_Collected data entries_
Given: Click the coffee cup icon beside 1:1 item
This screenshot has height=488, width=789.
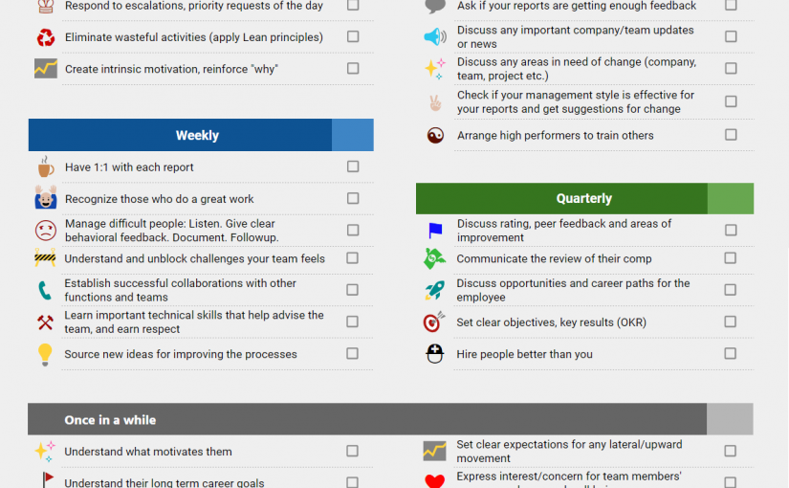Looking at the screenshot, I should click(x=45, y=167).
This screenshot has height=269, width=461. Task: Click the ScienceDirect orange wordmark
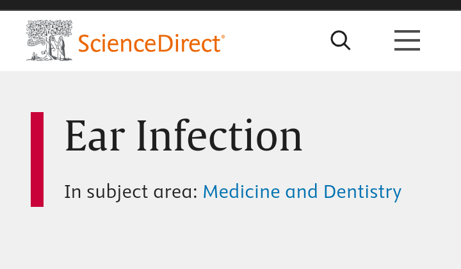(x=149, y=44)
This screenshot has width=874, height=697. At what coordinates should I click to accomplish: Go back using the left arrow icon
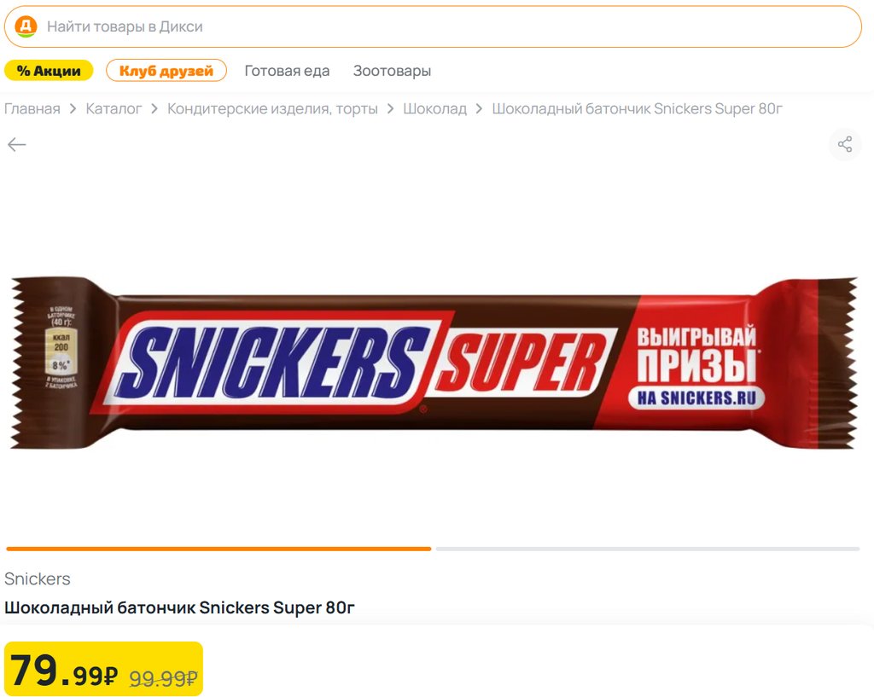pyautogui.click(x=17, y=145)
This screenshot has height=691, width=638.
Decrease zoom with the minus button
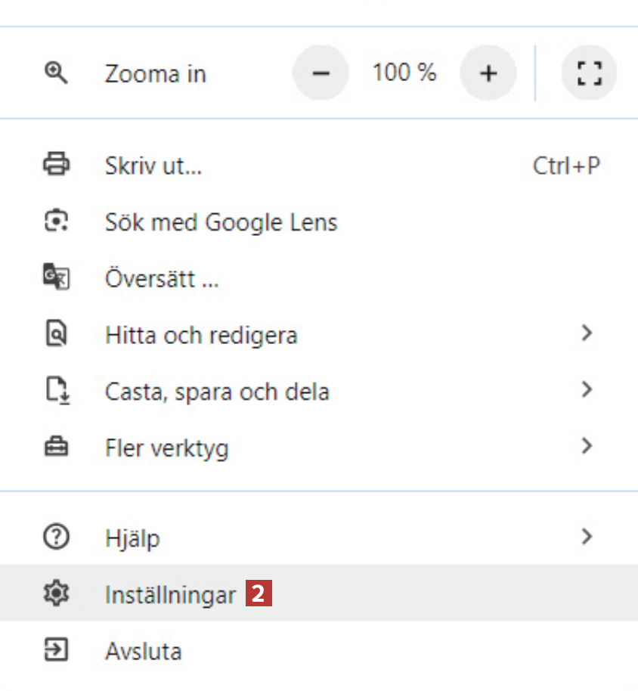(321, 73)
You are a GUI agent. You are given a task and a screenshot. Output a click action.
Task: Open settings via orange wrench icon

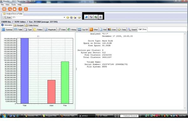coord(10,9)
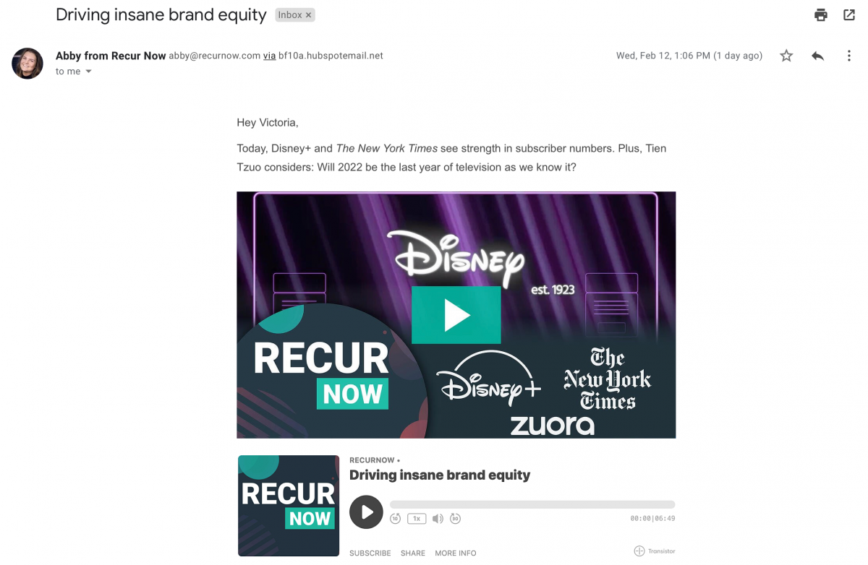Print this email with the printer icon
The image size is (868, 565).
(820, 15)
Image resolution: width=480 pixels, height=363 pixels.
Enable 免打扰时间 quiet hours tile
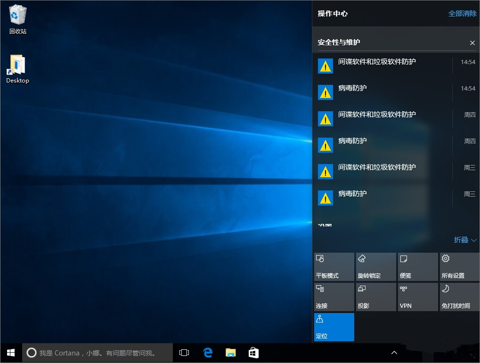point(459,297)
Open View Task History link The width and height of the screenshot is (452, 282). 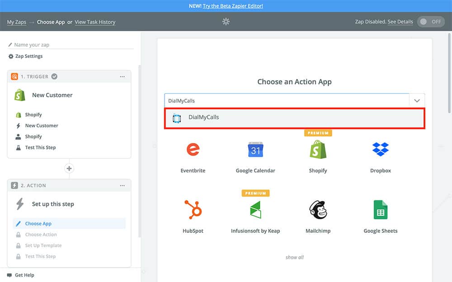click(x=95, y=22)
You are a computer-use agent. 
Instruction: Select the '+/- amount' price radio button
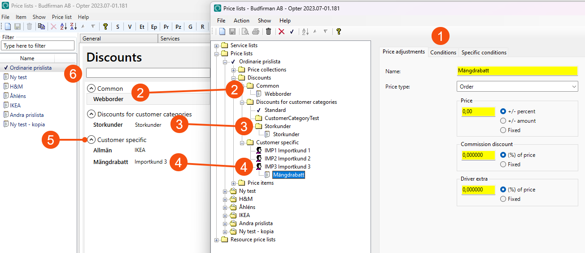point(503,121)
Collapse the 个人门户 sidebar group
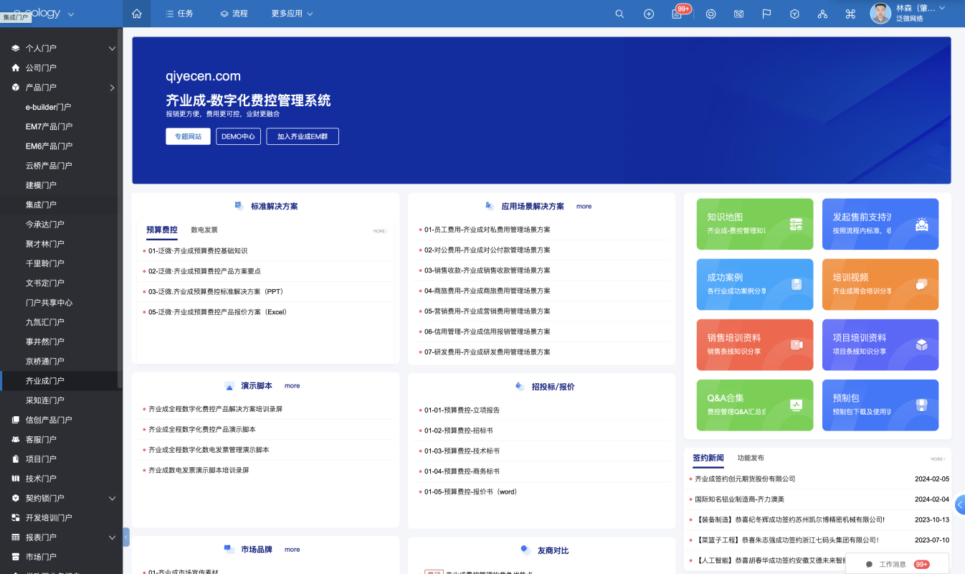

_Work item_
In the records above, find every line with the word "agent" and copy it.

_Result for this exercise_
You are a GUI agent. You are given a task and a screenshot. Output a click action.
You are a computer-use agent. 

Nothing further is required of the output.